Optimal boundary closures for diagonal-norm upwind SBP operators
Ken Mattsson, David Niemelä, Andrew R. Winters
TL;DR
The paper addresses the challenge of achieving high-order accuracy near boundaries for diagonal-norm SBP operators on nonuniform grids. It introduces boundary-optimized upwind SBP operators constructed with non-equispaced boundary points, parameterized $H$ and $Q_+$, and optimized by minimizing leading boundary errors while enforcing $H>0$ and $S\le0$, with dissipation provided by $D_+$ and $D_-$ in conjunction with SAT or projection. The authors demonstrate stability and accuracy on 1D hyperbolic systems and extend to 2D compressible Euler equations, showing improved convergence rates, enhanced robustness, and explicit SBP-SAT/projection discretizations on multiblock grids. These results suggest substantial benefits for long-time simulations and boundary-interaction-dominated flows, with practical implementation available in a Julia package for SBP operators.
Abstract
By employing non-equispaced grid points near boundaries, boundary-optimized upwind finite-difference operators of orders up to nine are developed. The boundary closures are constructed within a diagonal-norm summation-by-parts (SBP) framework, ensuring linear stability on piecewise curvilinear multiblock grids. Boundary and interface conditions are imposed using either weak enforcement through simultaneous approximation terms (SAT) or strong enforcement via the projection method.

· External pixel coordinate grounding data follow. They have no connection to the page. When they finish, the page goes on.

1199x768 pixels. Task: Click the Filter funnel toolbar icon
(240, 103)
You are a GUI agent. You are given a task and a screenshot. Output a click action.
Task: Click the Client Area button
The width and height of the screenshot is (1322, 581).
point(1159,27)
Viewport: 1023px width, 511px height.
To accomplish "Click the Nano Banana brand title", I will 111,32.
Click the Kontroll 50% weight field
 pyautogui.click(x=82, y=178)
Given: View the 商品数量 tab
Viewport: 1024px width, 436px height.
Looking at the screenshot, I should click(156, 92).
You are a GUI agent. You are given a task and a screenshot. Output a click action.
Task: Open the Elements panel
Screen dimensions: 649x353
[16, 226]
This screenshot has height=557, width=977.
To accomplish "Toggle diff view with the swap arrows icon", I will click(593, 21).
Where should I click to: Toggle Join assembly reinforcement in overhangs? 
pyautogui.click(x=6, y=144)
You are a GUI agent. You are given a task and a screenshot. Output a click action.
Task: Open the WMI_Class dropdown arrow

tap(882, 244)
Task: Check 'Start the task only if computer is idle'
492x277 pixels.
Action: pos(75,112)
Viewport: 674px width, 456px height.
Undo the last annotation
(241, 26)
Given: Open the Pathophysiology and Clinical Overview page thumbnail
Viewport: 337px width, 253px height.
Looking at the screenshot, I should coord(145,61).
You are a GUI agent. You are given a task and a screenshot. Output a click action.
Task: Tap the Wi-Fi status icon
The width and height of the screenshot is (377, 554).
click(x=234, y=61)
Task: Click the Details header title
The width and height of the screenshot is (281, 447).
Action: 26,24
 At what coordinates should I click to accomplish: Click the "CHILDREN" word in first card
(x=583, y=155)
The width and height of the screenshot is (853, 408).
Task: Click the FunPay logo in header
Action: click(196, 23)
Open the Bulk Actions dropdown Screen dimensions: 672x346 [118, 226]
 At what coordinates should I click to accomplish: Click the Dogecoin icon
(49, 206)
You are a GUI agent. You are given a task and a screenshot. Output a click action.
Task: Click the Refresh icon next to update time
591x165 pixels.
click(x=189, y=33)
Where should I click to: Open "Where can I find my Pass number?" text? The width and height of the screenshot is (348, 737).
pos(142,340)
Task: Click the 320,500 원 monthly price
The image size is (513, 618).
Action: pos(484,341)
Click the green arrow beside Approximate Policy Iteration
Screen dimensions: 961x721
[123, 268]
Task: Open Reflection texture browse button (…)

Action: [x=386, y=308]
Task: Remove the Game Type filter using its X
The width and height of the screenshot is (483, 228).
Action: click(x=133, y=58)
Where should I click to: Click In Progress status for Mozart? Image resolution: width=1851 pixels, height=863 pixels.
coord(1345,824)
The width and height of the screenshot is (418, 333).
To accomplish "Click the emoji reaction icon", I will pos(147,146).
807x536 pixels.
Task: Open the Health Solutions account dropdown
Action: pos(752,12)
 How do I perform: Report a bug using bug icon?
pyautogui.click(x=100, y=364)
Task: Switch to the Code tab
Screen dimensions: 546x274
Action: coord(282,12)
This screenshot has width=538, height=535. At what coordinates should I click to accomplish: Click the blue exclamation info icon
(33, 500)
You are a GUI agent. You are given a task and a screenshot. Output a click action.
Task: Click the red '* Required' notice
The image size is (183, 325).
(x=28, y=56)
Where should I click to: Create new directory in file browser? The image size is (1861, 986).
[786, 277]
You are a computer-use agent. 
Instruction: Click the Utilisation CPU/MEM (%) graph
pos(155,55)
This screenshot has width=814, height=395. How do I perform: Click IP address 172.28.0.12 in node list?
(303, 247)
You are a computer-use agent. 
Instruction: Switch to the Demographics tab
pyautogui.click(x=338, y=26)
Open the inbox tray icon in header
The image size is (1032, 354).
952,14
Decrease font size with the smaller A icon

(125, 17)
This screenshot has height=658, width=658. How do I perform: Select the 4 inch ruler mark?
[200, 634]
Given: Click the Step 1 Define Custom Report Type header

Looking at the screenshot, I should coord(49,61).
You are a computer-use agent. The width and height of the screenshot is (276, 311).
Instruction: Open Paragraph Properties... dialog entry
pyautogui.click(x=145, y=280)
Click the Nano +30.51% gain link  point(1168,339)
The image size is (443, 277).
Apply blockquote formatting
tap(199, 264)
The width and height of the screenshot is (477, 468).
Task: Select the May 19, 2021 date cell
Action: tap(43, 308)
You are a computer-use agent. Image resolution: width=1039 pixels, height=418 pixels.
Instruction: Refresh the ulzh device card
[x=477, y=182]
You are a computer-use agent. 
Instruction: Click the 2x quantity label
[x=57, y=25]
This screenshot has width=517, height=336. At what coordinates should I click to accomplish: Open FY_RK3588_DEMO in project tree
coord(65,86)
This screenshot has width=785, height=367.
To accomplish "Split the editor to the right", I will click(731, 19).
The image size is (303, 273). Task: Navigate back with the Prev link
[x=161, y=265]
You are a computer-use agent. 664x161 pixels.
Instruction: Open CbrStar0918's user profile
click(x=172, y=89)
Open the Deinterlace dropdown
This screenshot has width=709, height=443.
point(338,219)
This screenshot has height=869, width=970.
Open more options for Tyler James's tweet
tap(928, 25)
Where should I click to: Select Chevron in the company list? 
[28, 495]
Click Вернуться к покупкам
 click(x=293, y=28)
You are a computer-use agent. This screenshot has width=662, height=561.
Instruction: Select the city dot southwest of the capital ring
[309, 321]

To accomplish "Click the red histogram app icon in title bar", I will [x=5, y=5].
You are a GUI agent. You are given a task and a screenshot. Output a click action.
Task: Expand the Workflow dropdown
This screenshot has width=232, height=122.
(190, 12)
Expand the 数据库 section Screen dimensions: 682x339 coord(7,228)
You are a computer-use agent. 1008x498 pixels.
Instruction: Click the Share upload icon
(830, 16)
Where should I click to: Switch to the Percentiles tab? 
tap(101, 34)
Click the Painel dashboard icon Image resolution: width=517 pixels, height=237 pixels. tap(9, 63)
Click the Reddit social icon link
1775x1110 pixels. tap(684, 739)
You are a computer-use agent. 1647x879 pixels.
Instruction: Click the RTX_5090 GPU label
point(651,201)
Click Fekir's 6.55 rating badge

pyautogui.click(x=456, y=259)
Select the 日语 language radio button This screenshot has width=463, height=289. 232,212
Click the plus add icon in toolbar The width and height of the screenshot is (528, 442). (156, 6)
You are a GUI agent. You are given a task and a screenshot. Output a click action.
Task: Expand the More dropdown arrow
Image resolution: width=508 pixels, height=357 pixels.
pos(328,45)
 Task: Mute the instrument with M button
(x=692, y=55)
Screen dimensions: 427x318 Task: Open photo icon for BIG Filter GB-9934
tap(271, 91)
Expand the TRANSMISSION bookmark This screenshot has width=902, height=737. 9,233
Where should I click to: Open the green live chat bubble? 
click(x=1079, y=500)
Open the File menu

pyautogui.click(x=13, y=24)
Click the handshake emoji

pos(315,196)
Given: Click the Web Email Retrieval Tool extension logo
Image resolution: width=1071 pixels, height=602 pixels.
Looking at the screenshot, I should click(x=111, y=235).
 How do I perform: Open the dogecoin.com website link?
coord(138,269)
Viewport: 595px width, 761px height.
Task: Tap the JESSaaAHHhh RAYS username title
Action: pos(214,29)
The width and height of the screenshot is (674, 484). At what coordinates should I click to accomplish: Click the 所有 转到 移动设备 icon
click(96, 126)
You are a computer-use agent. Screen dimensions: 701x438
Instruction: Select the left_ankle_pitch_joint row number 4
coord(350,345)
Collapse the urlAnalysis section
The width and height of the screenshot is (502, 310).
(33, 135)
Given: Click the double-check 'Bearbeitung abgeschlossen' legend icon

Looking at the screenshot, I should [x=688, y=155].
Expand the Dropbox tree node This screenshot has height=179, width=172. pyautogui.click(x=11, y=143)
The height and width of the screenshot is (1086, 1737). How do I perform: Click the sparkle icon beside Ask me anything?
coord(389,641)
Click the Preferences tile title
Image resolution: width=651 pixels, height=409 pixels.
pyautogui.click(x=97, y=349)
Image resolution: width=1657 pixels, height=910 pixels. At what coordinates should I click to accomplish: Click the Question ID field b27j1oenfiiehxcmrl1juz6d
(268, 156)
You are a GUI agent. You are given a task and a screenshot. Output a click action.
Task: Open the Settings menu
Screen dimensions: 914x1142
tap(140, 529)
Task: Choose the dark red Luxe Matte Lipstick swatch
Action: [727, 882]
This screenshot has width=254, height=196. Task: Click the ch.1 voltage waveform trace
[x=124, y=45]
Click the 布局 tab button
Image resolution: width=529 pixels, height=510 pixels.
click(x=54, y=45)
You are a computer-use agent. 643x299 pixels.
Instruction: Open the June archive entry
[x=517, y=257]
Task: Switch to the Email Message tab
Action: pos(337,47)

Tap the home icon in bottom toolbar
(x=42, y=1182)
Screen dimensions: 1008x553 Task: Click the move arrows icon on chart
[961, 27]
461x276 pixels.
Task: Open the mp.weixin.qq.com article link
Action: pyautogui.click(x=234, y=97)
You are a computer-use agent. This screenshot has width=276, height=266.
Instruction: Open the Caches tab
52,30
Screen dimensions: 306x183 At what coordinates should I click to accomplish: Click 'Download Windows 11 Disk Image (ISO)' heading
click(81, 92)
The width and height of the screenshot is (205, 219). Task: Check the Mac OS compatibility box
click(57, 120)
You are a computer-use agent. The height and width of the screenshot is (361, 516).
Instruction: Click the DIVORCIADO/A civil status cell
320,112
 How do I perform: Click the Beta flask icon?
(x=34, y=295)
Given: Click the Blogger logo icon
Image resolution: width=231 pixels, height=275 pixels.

The proposed operators yield significantly improved accuracy and computational efficiency compared with SBP operators constructed on equidistant grids. The resulting SBP--SAT and SBP--projection discretizations produce fully explicit systems of ordinary differential equations. The accuracy and stability properties of the proposed operators are demonstrated through numerical experiments for linear hyperbolic problems in one spatial dimension and for the compressible Euler equations in two spatial dimensions.